Data records
'''

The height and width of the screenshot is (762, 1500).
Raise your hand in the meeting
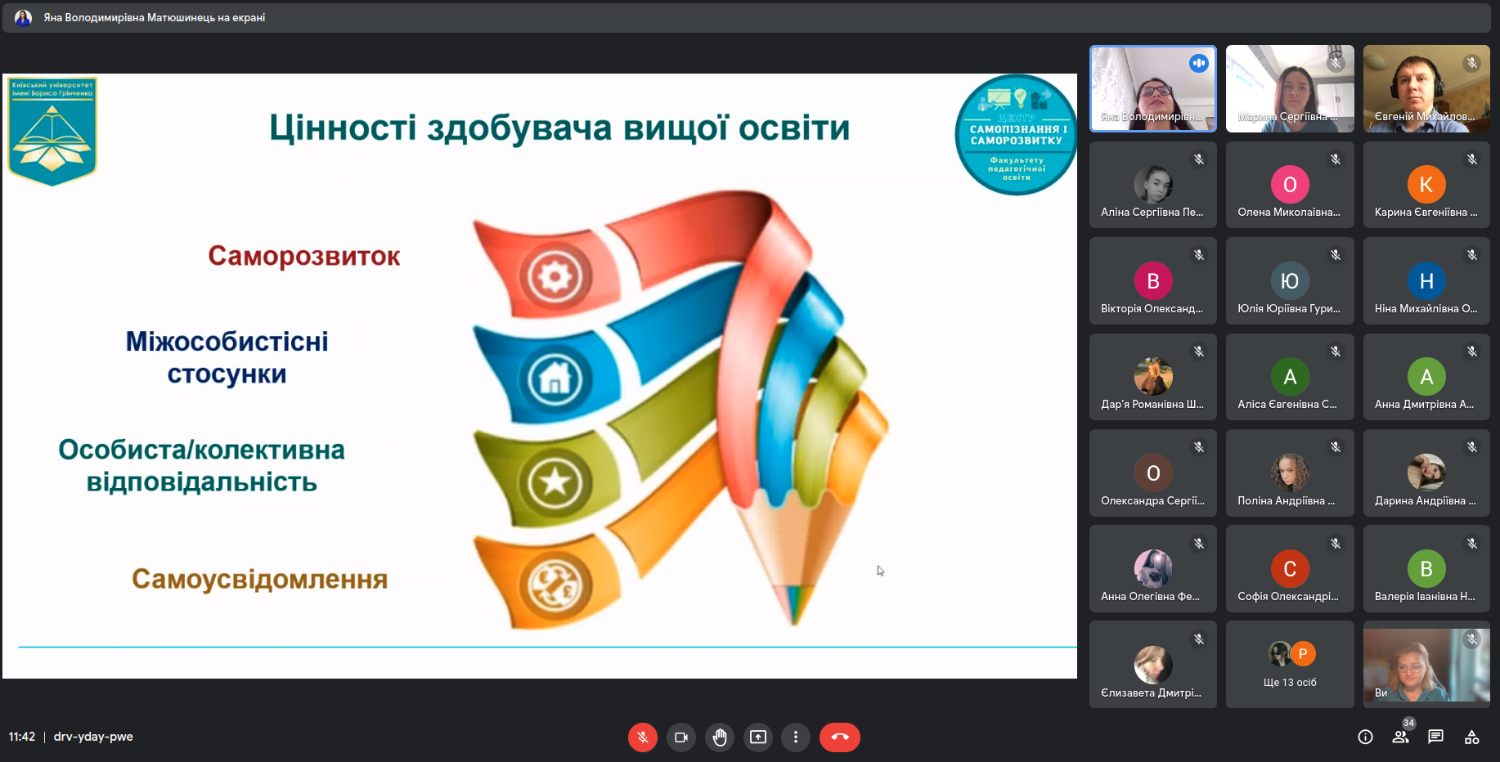pos(719,737)
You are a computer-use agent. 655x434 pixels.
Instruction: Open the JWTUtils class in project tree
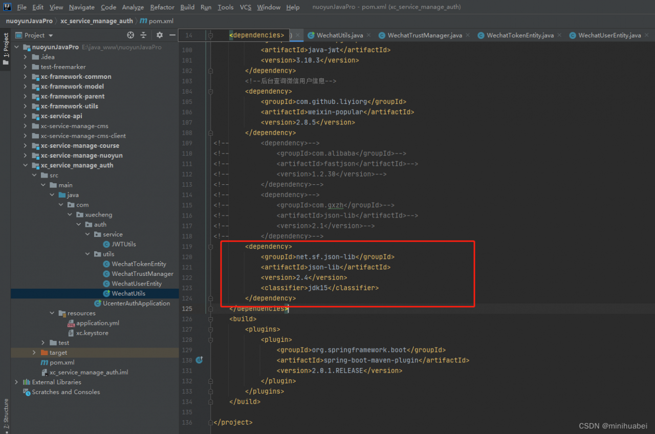123,244
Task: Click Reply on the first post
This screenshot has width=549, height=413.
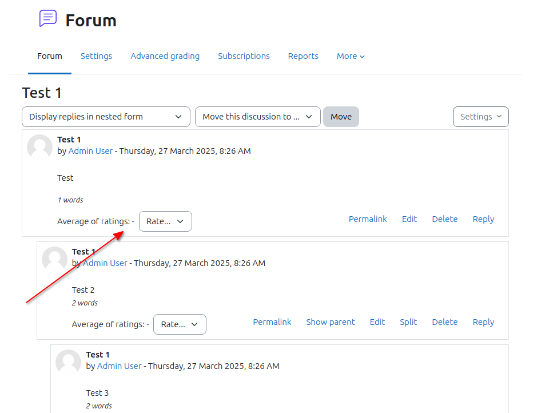Action: (x=483, y=219)
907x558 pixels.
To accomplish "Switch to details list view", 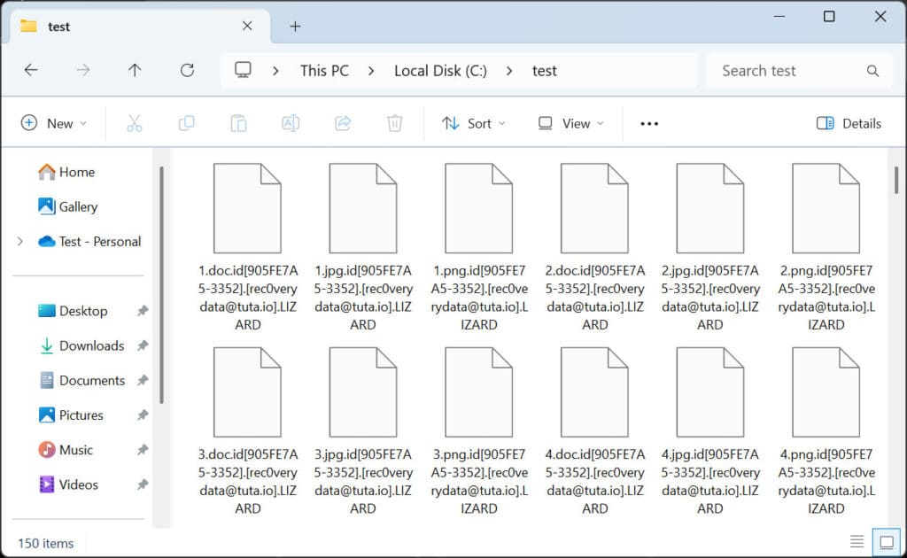I will pos(856,541).
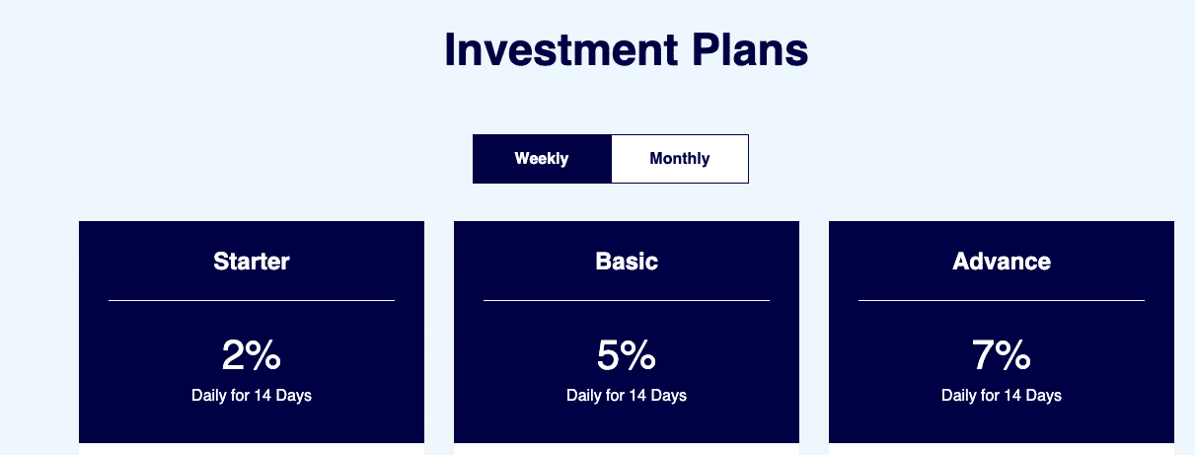
Task: Click 'Daily for 14 Days' under Starter
Action: 252,396
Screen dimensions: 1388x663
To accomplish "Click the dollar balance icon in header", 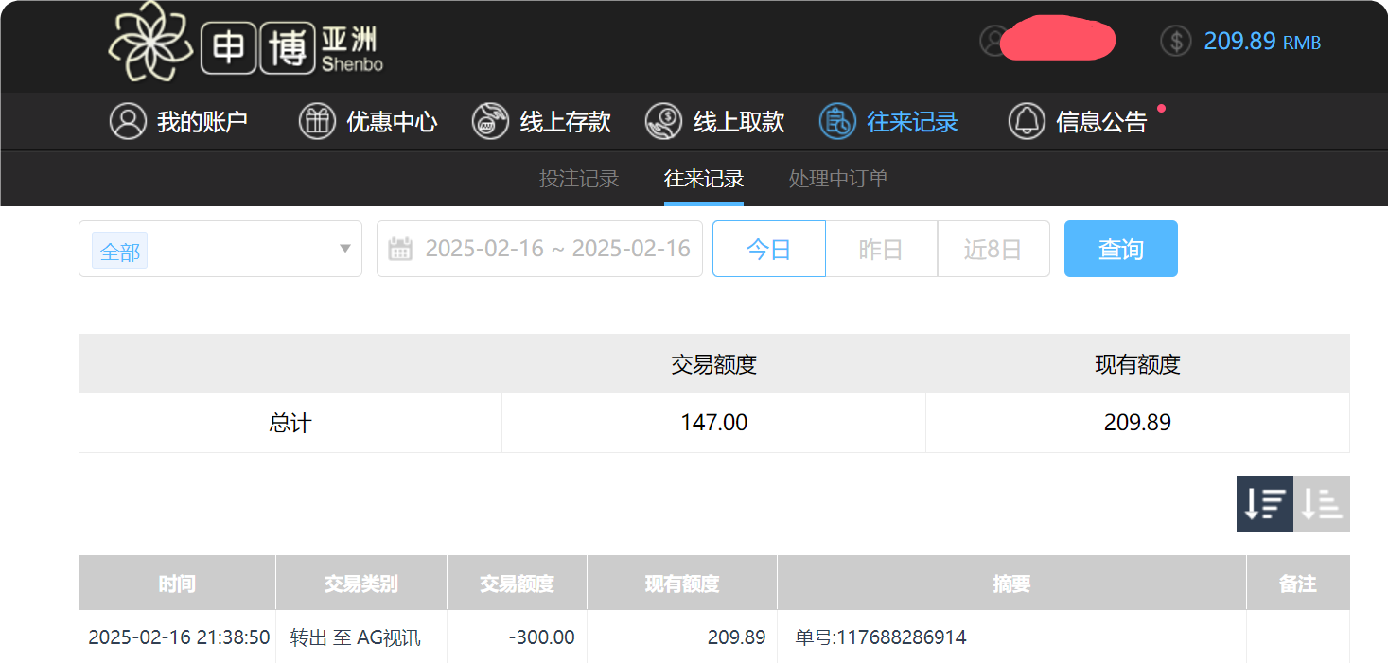I will click(1175, 42).
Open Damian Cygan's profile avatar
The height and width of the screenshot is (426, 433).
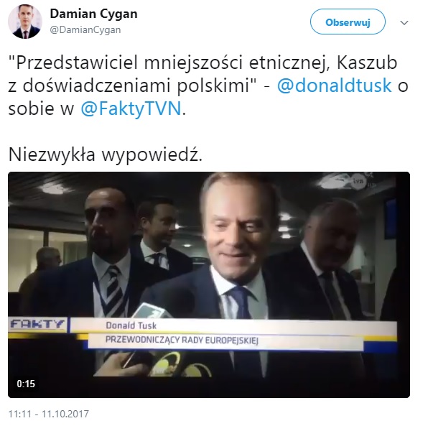tap(25, 22)
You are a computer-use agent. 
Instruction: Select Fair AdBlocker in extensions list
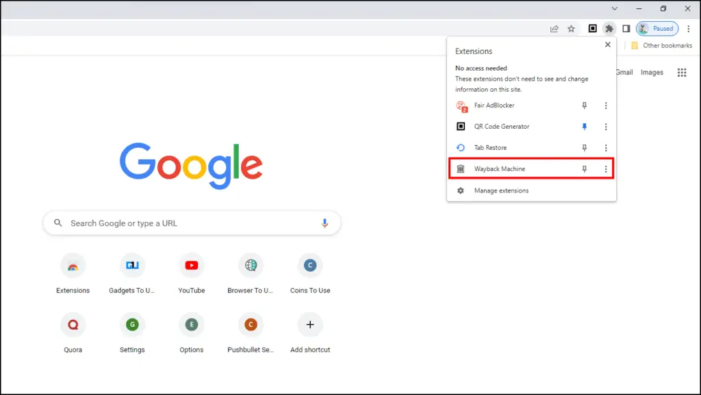tap(494, 105)
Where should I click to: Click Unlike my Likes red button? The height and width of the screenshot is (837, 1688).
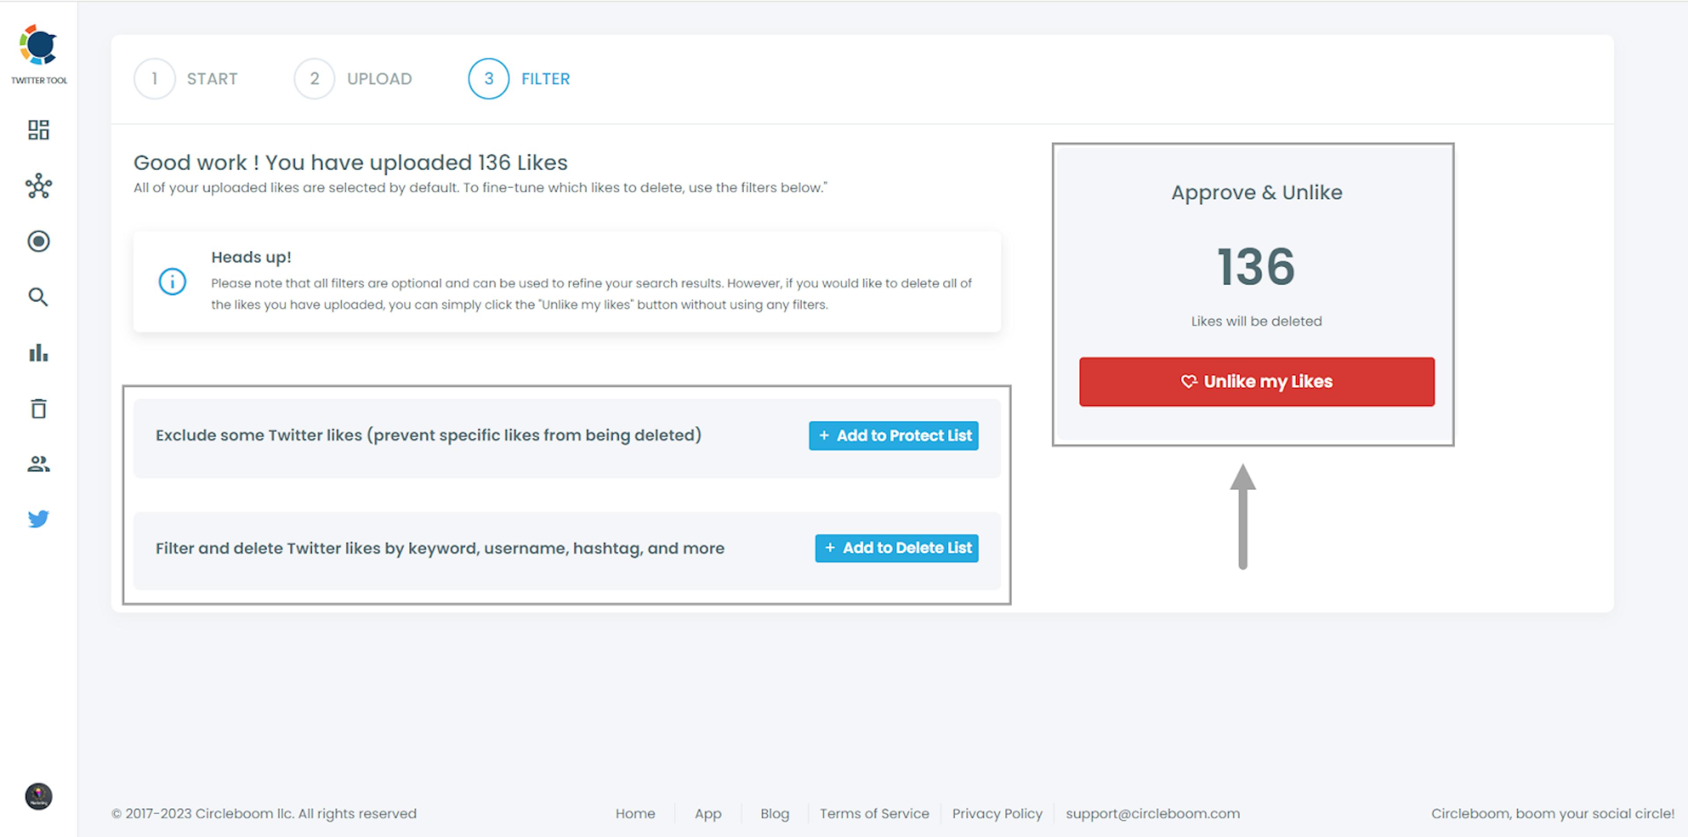1257,381
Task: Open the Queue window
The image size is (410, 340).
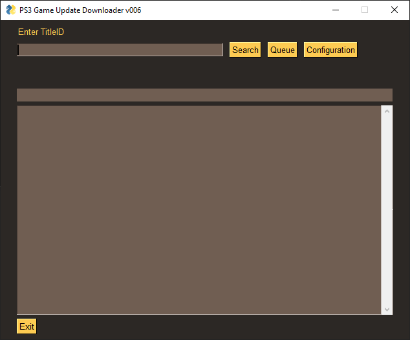Action: (x=282, y=50)
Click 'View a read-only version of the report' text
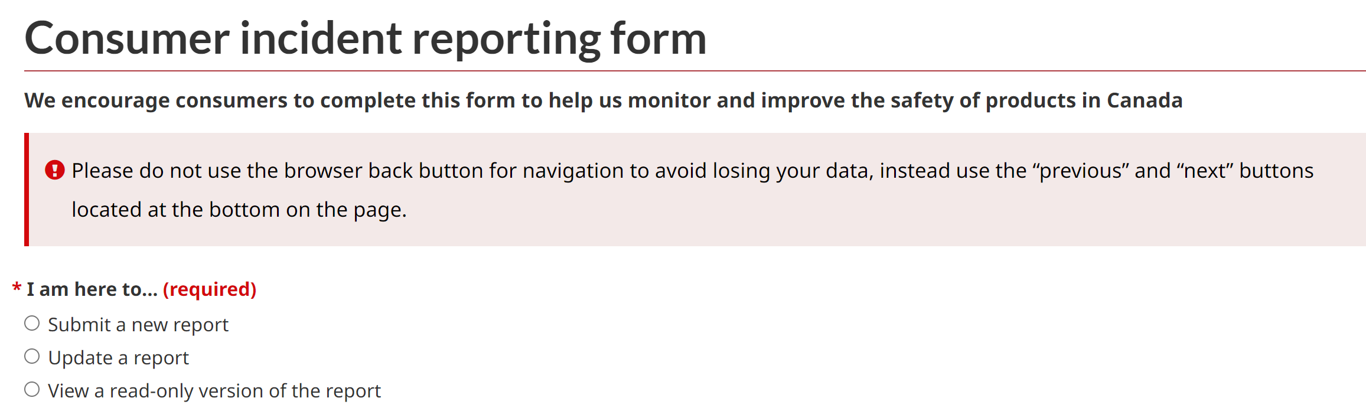Image resolution: width=1366 pixels, height=411 pixels. (x=214, y=391)
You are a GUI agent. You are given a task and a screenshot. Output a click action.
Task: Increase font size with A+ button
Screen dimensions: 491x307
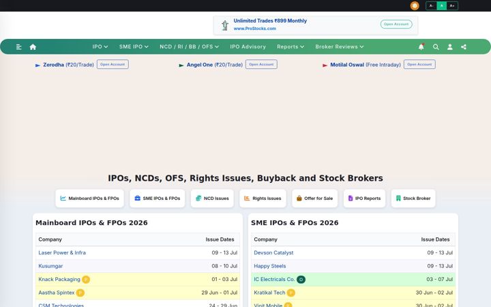452,5
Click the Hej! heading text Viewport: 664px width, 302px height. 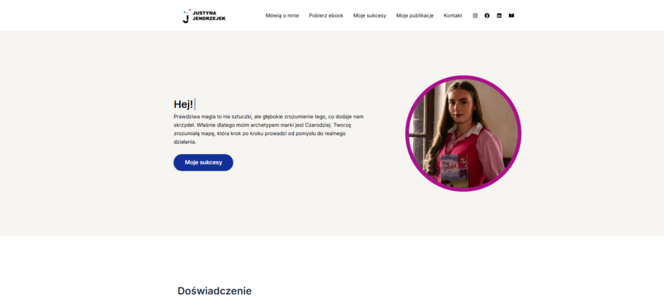click(x=184, y=105)
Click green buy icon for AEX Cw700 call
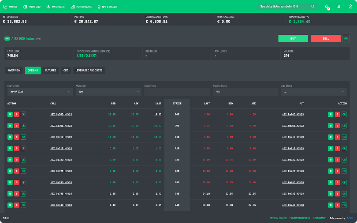The image size is (357, 223). click(10, 114)
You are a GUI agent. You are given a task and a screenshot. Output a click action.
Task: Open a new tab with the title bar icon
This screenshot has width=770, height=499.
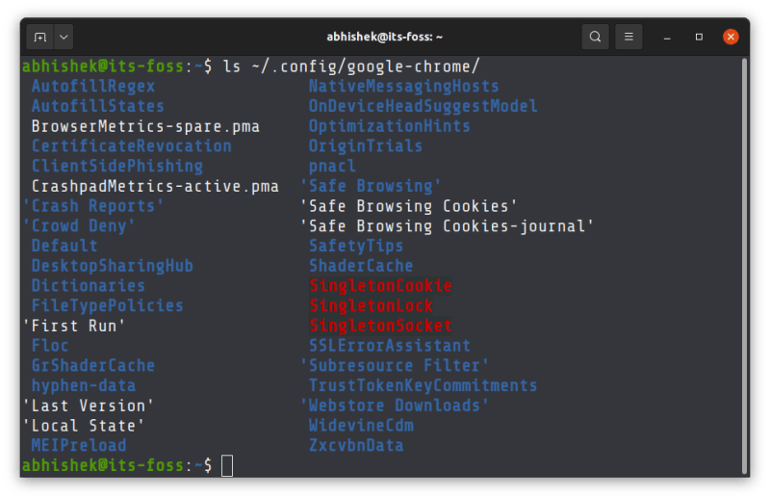click(x=39, y=38)
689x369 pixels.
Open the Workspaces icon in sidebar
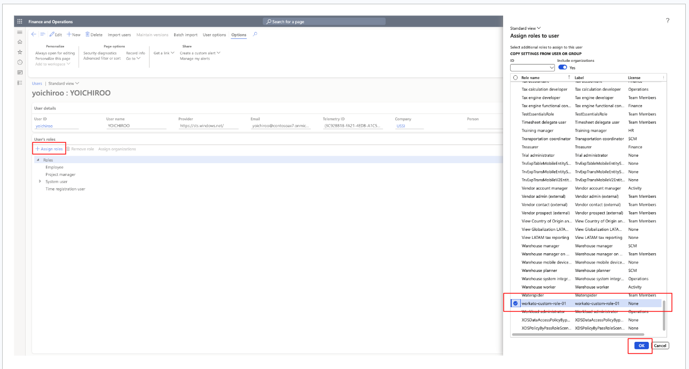20,73
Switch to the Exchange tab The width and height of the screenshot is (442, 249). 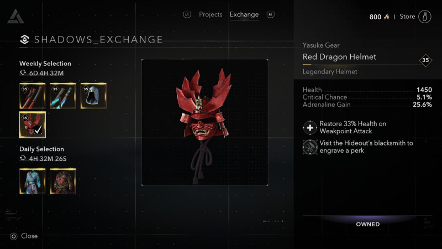click(x=244, y=14)
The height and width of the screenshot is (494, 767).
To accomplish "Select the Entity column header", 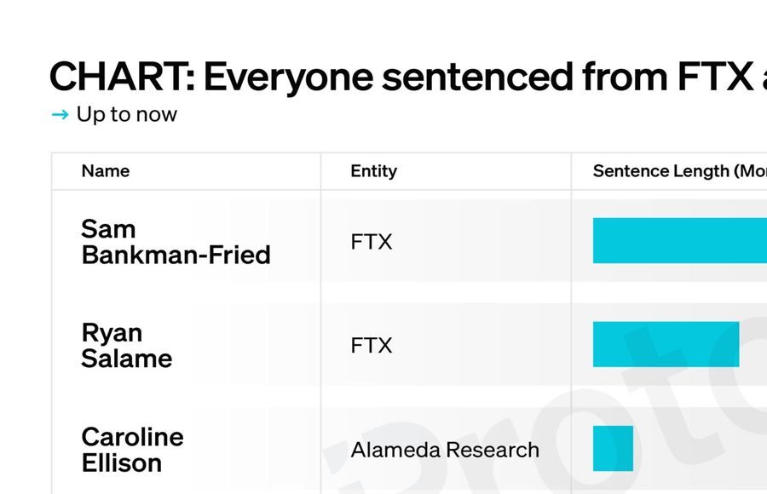I will click(374, 171).
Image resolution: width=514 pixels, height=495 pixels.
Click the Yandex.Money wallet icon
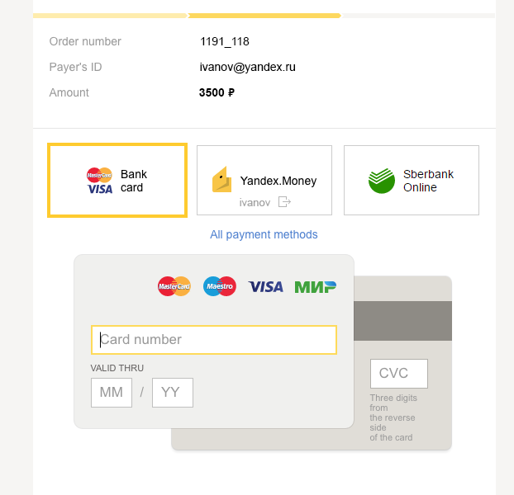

'''

Assigned task
Repeat only what runs from the first line of the records above to the line with "907x558 pixels.", both included, word for word, minus the pictures.

Solution for this exercise
The height and width of the screenshot is (762, 1500).
Raise your hand in the meeting
pos(719,737)
You are a computer-use agent. 655x434 pixels.
Instruction: Open the JWTUtils class in project tree
123,244
Task: Click Reply on the first post
This screenshot has width=549, height=413.
Action: (x=483, y=219)
907x558 pixels.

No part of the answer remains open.